High mitochondrial content could be a sign of cell stress or apoptosis.
These visualizations help assess dataset quality and guide decisions on filtering low-quality cells.
sc.pl.scatter(adata, x="total_counts", y="pct_counts_MT")
sc.pl.scatter(adata, x="total_counts", y="n_genes_by_counts")
sc.pl.violin(adata, "n_genes_by_counts", jitter=0.4, groupby="assay")
sc.pl.violin(adata, "total_counts", jitter=0.4, groupby="assay")
sc.pl.violin(adata, "pct_counts_MT", jitter=0.4, groupby="assay")
Filter#
We filter the count matrix to remove cells with an extreme number of genes expressed. We also filter out cells with a mitchondrial countent of more than 20%.
%%time
adata = adata[adata.obs["n_genes_by_counts"] < 5000]
adata = adata[adata.obs["pct_counts_MT"] < 20]
CPU times: user 128 ms, sys: 16.2 ms, total: 144 ms
Wall time: 143 ms
We also filter out genes that are expressed in less than 3 cells.
%%time
rsc.pp.filter_genes(adata, min_cells=3)
filtered out 33823 genes that are detected in less than 3 cells
CPU times: user 392 ms, sys: 101 ms, total: 493 ms
Wall time: 625 ms
The size of our count matrix is now reduced.
adata.shape
(213082, 28065)
Normalize#
Before performing further transformations on the data, we store the raw count matrix in the .layers attribute.
This ensures that the original unnormalized expression values remain accessible for later analyses.
adata.layers["counts"] = adata.X.copy()
We normalize the count matrix so that the total counts in each cell sum to 1e4.
%%time
rsc.pp.normalize_total(adata, target_sum=1e4)
CPU times: user 1.78 ms, sys: 97 μs, total: 1.87 ms
Wall time: 1.41 ms
Next, we data transform the count matrix.
%%time
rsc.pp.log1p(adata)
CPU times: user 35.6 ms, sys: 19.1 ms, total: 54.6 ms
Wall time: 54.1 ms
adata.raw = adata
Identifying Highly Variable Genes#
Next, we identify highly variable genes (HVGs), which capture the most biologically relevant variation in the dataset.
These genes are selected based on their variance, helping to reduce noise and focus on meaningful signals.
We use the Pearson residuals method to detect HVGs while preserving statistical robustness
%%time
rsc.pp.highly_variable_genes(
adata, n_top_genes=5000, flavor="pearson_residuals", layer="counts"
)
CPU times: user 702 ms, sys: 60.5 ms, total: 762 ms
Wall time: 802 ms
Now we restrict our AnnData object to the highly variable genes.
%%time
rsc.pp.filter_highly_variable(adata)
CPU times: user 648 ms, sys: 400 ms, total: 1.05 s
Wall time: 1.27 s
adata.shape
(213082, 5000)
Normalize Pearson residuals#
To correct for technical biases and overdispersion in single-cell data,
we apply Pearson residual normalization, a method that stabilizes variance across genes.

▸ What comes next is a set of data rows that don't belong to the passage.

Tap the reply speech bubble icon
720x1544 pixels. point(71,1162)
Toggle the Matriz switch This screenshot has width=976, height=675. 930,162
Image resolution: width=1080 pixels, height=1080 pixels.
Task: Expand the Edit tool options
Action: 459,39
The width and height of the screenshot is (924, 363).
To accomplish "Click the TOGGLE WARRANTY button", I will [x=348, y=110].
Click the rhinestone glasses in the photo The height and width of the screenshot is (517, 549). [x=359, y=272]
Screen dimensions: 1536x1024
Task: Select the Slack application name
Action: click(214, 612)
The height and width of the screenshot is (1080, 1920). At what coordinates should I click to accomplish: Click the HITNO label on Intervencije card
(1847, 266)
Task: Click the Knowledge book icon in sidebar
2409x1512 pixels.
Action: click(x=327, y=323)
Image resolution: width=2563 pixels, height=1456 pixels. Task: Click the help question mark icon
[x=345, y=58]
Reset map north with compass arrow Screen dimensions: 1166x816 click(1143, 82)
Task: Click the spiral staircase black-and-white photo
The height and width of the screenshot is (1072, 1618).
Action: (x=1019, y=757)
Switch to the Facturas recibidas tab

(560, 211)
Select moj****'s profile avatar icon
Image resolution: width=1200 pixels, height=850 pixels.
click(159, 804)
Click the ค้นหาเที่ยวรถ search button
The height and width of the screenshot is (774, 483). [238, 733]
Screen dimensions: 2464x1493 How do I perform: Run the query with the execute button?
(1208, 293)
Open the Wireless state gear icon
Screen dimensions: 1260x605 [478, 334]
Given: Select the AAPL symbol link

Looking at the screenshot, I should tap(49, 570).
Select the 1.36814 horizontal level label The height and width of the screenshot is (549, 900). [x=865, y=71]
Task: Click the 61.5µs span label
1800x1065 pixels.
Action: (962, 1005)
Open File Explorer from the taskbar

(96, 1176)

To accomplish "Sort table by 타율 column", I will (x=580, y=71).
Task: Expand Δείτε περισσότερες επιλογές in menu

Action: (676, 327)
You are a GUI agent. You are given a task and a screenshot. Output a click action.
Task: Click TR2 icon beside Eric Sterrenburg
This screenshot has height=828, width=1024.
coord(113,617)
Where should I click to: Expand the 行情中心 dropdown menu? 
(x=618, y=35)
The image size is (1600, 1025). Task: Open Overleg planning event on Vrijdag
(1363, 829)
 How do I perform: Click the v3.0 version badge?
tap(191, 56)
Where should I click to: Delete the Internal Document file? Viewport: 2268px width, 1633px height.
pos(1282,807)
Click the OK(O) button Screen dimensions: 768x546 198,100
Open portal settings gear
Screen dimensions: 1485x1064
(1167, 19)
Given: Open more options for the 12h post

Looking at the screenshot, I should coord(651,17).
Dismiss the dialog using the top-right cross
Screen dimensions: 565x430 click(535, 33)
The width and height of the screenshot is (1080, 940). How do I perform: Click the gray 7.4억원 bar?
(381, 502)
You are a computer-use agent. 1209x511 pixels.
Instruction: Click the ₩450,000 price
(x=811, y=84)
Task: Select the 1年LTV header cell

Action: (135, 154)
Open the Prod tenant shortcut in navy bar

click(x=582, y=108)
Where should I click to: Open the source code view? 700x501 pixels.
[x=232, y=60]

This transformation enhances the detection of biological variation while reducing noise.
We store the Pearson residuals in a separate layer to preserve the original data:
%%time
adata.layers["pearson_residuals"] = rsc.pp.normalize_pearson_residuals(
adata, layer="counts", inplace=False
)
CPU times: user 152 ms, sys: 15 ms, total: 167 ms
Wall time: 167 ms
Performing PCA on Pearson Residuals#
To reduce the dimensionality of the dataset while preserving meaningful variation,
we perform Principal Component Analysis (PCA) using the Pearson residuals.
This approach ensures that technical noise is minimized, allowing better downstream analysis.
We compute 100 principal components (PCs) from the normalized data
%%time
rsc.pp.pca(adata, n_comps=100, layer="pearson_residuals")
CPU times: user 1.27 s, sys: 116 ms, total: 1.39 s
Wall time: 1.59 s
sc.pl.pca_variance_ratio(adata, log=True, n_pcs=100)
Now we move .X and .layers out of the GPU.
%%time
rsc.get.anndata_to_CPU(adata, convert_all=True)
CPU times: user 445 ms, sys: 324 ms, total: 769 ms
Wall time: 768 ms
preprocess_time = time.time()
print("Total Preprocessing time: %s" % (preprocess_time - preprocess_start))
Total Preprocessing time: 10.96704626083374
We have now finished the preprocessing of the data.